Repeat the lines below unchanged except for one switch: wherever "checkbox" occurs, put "tick box" in its place.

Records held in a dataset:
....................

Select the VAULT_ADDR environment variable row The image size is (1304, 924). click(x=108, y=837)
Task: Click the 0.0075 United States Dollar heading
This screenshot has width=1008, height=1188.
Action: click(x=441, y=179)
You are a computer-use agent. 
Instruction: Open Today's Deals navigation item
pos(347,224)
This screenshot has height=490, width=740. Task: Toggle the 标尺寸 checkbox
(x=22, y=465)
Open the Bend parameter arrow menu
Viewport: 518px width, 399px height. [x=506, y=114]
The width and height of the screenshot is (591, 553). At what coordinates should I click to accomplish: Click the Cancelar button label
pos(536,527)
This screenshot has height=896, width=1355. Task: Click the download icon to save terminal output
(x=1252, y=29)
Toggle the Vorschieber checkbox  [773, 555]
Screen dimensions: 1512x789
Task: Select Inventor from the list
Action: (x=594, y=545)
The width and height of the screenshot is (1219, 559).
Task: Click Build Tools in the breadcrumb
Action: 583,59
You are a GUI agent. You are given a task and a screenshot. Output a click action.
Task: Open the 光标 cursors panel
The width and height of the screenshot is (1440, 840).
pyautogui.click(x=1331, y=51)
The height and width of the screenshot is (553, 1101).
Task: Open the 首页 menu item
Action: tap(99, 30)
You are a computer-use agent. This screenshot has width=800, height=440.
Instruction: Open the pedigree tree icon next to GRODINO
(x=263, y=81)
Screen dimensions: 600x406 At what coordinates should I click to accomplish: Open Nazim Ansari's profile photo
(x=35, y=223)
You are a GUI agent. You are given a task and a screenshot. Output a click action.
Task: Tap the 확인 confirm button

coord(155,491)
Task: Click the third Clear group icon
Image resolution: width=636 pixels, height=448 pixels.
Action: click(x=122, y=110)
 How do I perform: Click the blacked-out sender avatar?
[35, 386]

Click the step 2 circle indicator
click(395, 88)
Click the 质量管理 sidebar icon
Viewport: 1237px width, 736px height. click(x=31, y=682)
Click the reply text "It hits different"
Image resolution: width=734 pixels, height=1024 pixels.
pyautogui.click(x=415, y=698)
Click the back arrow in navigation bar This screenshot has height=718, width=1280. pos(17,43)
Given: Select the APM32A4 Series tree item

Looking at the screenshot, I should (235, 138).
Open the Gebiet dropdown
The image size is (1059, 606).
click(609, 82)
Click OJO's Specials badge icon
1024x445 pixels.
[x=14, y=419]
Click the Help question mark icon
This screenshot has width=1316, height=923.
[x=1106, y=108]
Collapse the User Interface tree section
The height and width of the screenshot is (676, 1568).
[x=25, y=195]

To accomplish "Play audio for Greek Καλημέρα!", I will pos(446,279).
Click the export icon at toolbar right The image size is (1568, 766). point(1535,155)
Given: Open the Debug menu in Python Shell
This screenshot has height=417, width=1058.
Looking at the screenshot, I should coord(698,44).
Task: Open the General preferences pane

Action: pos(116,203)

....................

The output:
Select the VAULT_ADDR environment variable row The image size is (1304, 924). click(x=108, y=837)
Task: Click the 0.0075 United States Dollar heading
This screenshot has width=1008, height=1188.
Action: click(x=441, y=179)
You are a computer-use agent. 
Instruction: Open Today's Deals navigation item
pos(347,224)
This screenshot has height=490, width=740. Task: Toggle the 标尺寸 tick box
(x=22, y=465)
Open the Bend parameter arrow menu
Viewport: 518px width, 399px height. [x=506, y=114]
The width and height of the screenshot is (591, 553). At what coordinates should I click to accomplish: Click the Cancelar button label
pos(536,527)
This screenshot has height=896, width=1355. Task: Click the download icon to save terminal output
(x=1252, y=29)
Toggle the Vorschieber tick box  [773, 555]
Screen dimensions: 1512x789
Task: Select Inventor from the list
Action: (x=594, y=545)
The width and height of the screenshot is (1219, 559).
Task: Click Build Tools in the breadcrumb
Action: 583,59
You are a GUI agent. You are given a task and a screenshot. Output a click action.
Task: Open the 光标 cursors panel
The width and height of the screenshot is (1440, 840).
pyautogui.click(x=1331, y=51)
The height and width of the screenshot is (553, 1101).
Task: Open the 首页 menu item
Action: tap(99, 30)
You are a computer-use agent. This screenshot has width=800, height=440.
Instruction: Open the pedigree tree icon next to GRODINO
(x=263, y=81)
Screen dimensions: 600x406 At what coordinates should I click to accomplish: Open Nazim Ansari's profile photo
(x=35, y=223)
You are a GUI agent. You are given a task and a screenshot. Output a click action.
Task: Tap the 확인 confirm button

coord(155,491)
Task: Click the third Clear group icon
Image resolution: width=636 pixels, height=448 pixels.
Action: click(x=122, y=110)
 How do I perform: Click the blacked-out sender avatar?
[35, 386]

Click the step 2 circle indicator
click(395, 88)
Click the 质量管理 sidebar icon
Viewport: 1237px width, 736px height. click(x=31, y=682)
Click the reply text "It hits different"
Image resolution: width=734 pixels, height=1024 pixels.
pyautogui.click(x=415, y=698)
Click the back arrow in navigation bar This screenshot has height=718, width=1280. pos(17,43)
Given: Select the APM32A4 Series tree item

Looking at the screenshot, I should (235, 138).
Open the Gebiet dropdown
The image size is (1059, 606).
click(609, 82)
Click OJO's Specials badge icon
1024x445 pixels.
[x=14, y=419]
Click the Help question mark icon
This screenshot has width=1316, height=923.
[x=1106, y=108]
Collapse the User Interface tree section
The height and width of the screenshot is (676, 1568).
[x=25, y=195]

To accomplish "Play audio for Greek Καλημέρα!", I will pos(446,279).
Click the export icon at toolbar right The image size is (1568, 766). point(1535,155)
Given: Open the Debug menu in Python Shell
This screenshot has height=417, width=1058.
Looking at the screenshot, I should coord(698,44).
Task: Open the General preferences pane

Action: pos(116,203)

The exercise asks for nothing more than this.